_What you have to do_: Output the exact lines that start at the one containing "Task: Collapse the ロードバランシング section" and continue to the last line of the entries below; do not output pictures.

(Records from a collection)
# # #

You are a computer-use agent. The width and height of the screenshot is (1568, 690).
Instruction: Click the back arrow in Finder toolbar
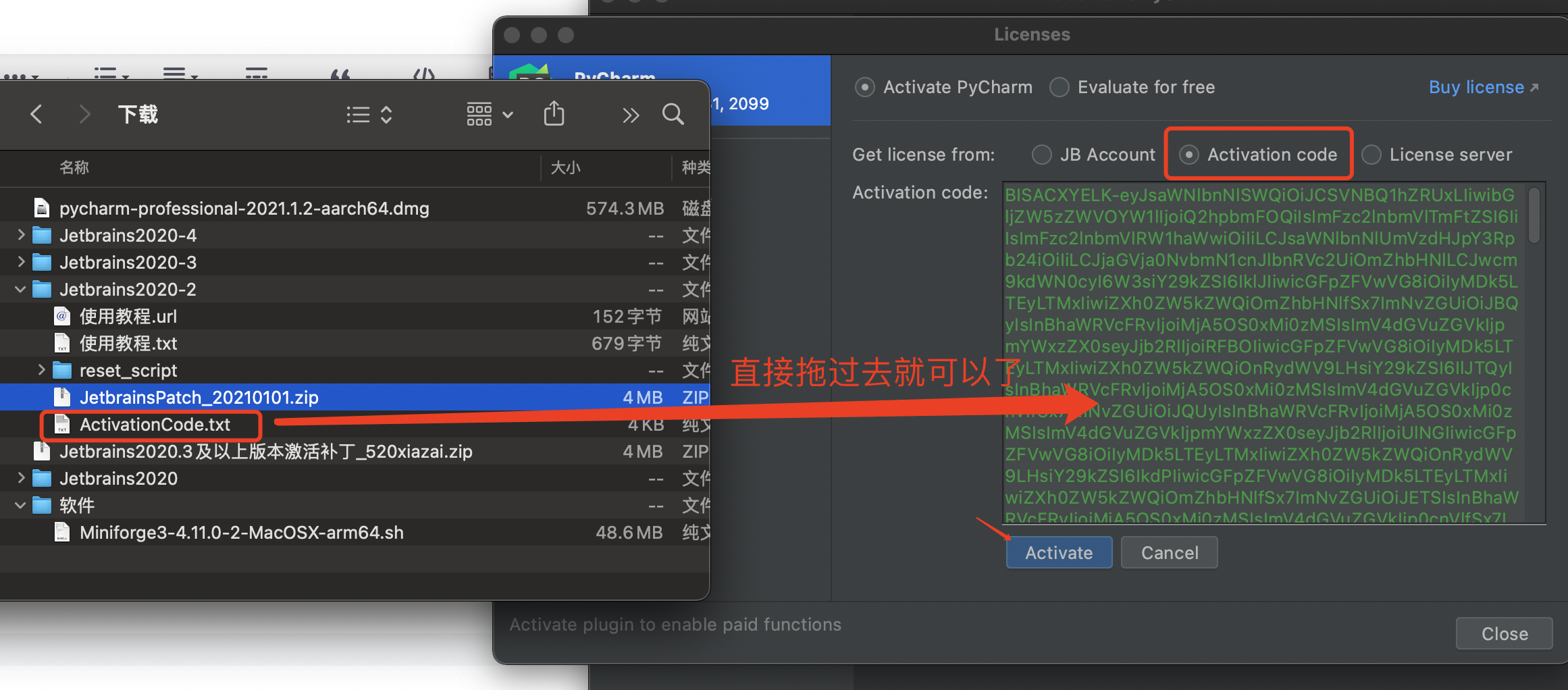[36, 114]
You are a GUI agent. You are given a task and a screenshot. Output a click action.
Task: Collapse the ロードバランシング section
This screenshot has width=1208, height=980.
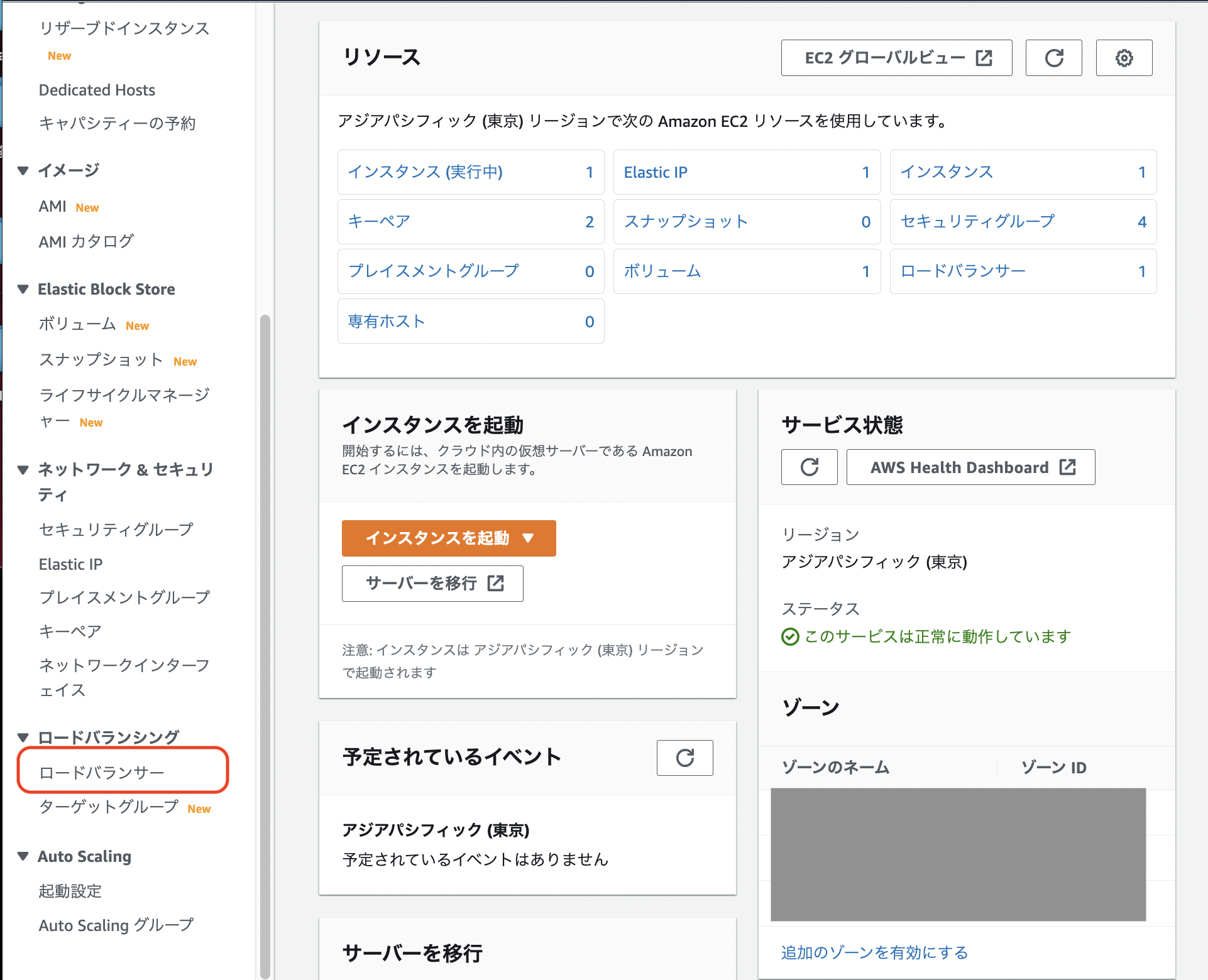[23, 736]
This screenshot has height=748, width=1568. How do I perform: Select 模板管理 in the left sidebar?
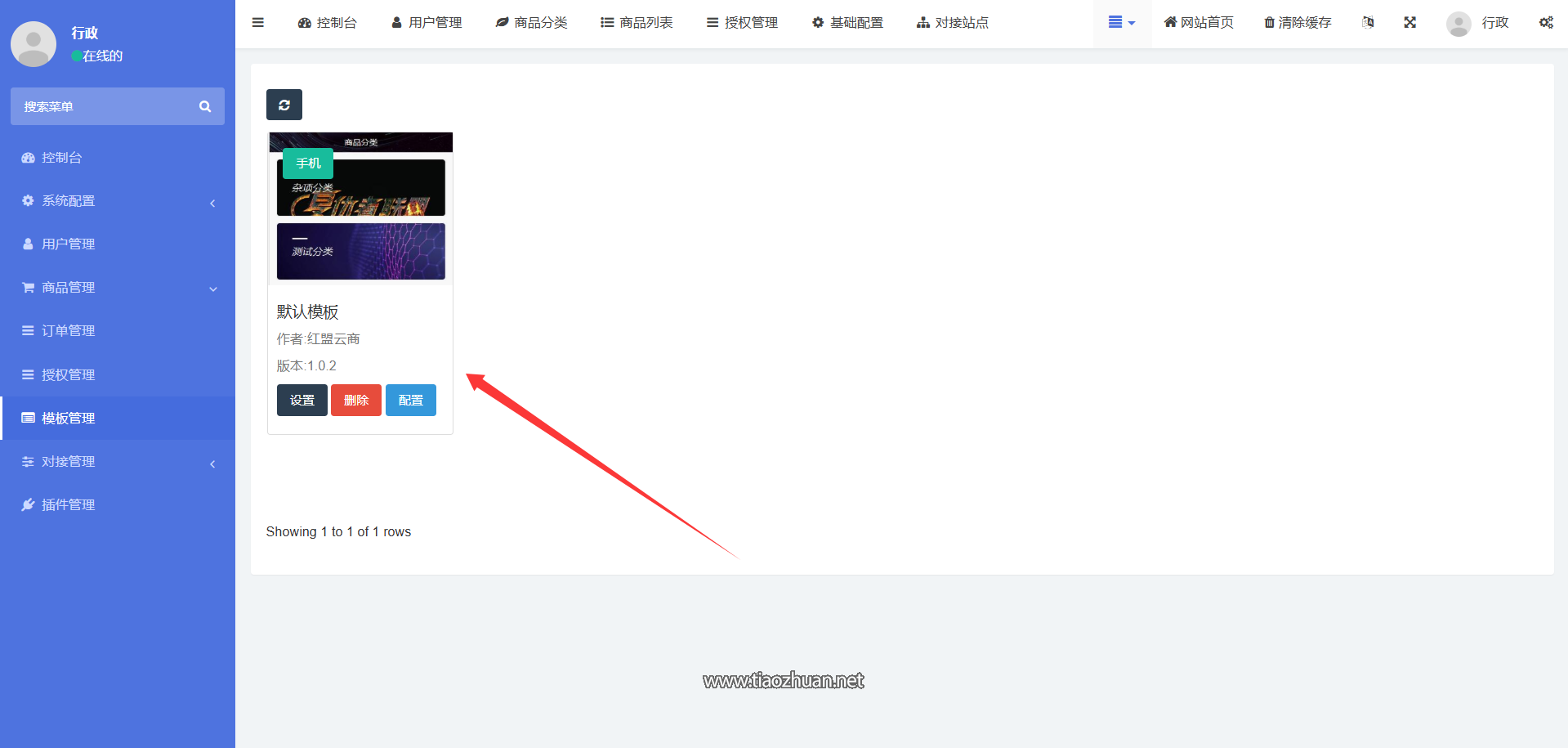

# # #

_Result_:
Task: Collapse the ロードバランシング section
This screenshot has width=1208, height=980.
[23, 736]
This screenshot has height=748, width=1568. How do I perform: Select 模板管理 in the left sidebar?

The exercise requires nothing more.